Sans valise, ni passeport

L'émouvante histoire de Ma Yutie et de Cao Guiying, paysans d'aujourd'hui dans le Gansu
L'émouvante histoire de Ma Yutie et de Cao Guiying, paysans d'aujourd'hui dans le Gansu

Avec le Retour des hirondelles, le cinéma propose une perturbante excursion en Chine rurale en deux heures tout compris

 

Ca commence par un film, ça finit par un choc. À dix mille kilomètres du fauteuil velours où l’on suçote un Cornetto, un monde paysan se désagrège sous nos yeux, là, en 2023. Chronique d’un film chinois qui secoue, Le Retour des Hirondelles de Li Ruijun.

 

L’énigme du Gansu

Embarquement immédiat pour la Chine en toute éco-conscience, sans valise ni passeport, partons ailleurs découvrir, par la vertu du cinéma, la région méconnue du Gansu. Les images se mettent à danser sur l’écran, devant nous une histoire prend corps et nous emmène dans un autre univers géographique. Le ticket d’entrée nous ouvre la voie vers cet étroit corridor qui longe la route de la soie, pris en étau entre la Mongolie au nord et le plateau tibétain au sud. Qui peut savoir ce qui se passe là-bas…

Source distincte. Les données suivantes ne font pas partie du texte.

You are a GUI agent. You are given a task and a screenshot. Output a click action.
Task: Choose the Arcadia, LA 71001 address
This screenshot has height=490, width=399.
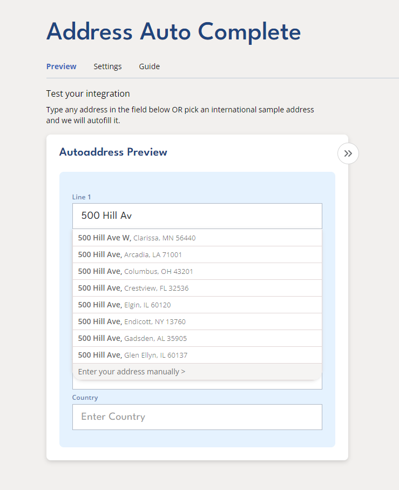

Deux heures plus tard, le Gansu n’est plus une énigme. C’est le théâtre de la grande mutation du monde rural traditionnel en voie de disparition accélérée. Tourné de mars à octobre 2022, en suivant le véritable cycle des cultures et des migrations d’oiseaux, le film s’annonce réaliste, montrant toute l’âpreté et la rudesse du travail des paysans qui vivent aujourd’hui comme au Moyen-Âge, cultivant leurs terres avec un âne et une charrue. Li Ruijun, originaire de cette région, exprime les problématiques qu’il connaît bien, tout en veillant à donner de l’épaisseur à cette chronique du temps qui passe durement, en l’enrobant d’une très délicate histoire d’amour entre deux estropiés de la vie, méprisés par leur famille.

 

Tendresse et dureté de la vie

Rien de mièvre malgré leur existence miséreuse, la dignité est là, la tendresse s’infiltre tout doucement entre cet homme et cette femme réunis par un mariage arrangé entre les deux familles, toujours d’actualité dans cette région. Le couple improbable se forme alors, lui, la cinquantaine, les mains calleuses, le visage buriné, mutique et soumis aux durs ordres de son frère ; elle, la trentaine triste car handicapée et incontinente par suite de mauvais traitements. Le silence les unit, ce n’est pas de l’indifférence mais plutôt la crainte de se découvrir. Il aura pour elle des petits gestes à la symbolique très forte, comme le manteau qu’il lui achète chèrement à la ville pour lui permettre de sortir de sa cachette sans redouter le regard des autres. Puis il décidera de leur construire une maison faite de la terre ocre qui noie le paysage ; il l’extrait, la mouille, la forme dans des moules en bois avant de laisser les briquettes sécher au soleil. Les trous seront comme des fenêtres. Le bonheur simple et essentiel s’infiltre dans leurs veines. Elle aimerait une poule, il la lui donnera, puis un cochon, elle l’aura, entourant leur indispensable âne.

 

 

Interdit en Chine

Un jour, dans un étouffant jet de poussière propulsé par une énorme cylindrée allemande, apparaissent deux hommes, grands, sveltes, vêtus de costume noir, chemise blanche et cravate assortie, émissaires de la mafia, pressée de créer une nouvelle élite rurale et de constituer de grands domaines de cultures. En jeu, une colossale masse d’argent contre la démolition immédiate de la maison par un bulldozer et leur installation en ville dans un appartement niché au 14e étage. Les grands hommes emmènent les paysans le visiter. Ils découvrent l’électricité, la télévision… Stupéfaits, ils sont perdus.

L’histoire ne s’arrête pas là... Frôlant la force du documentaire, ce film dévoile un pan de l’économie que la Chine ne saurait montrer. Peu après sa sortie il a été interdit dans le pays, mais les copies à l’international étant déjà réalisées, sa projection à l’étranger s’est poursuivie. En France, un million de spectateurs ont ainsi été saisis par l’extrême misère des habitants du Gansu (dont les Ouïghours), très loin de la futuriste Shanghai, plaque mondiale de la finance ou de la toute impériale Pékin, symboles préférés de la Chine pour son image à l’extérieur.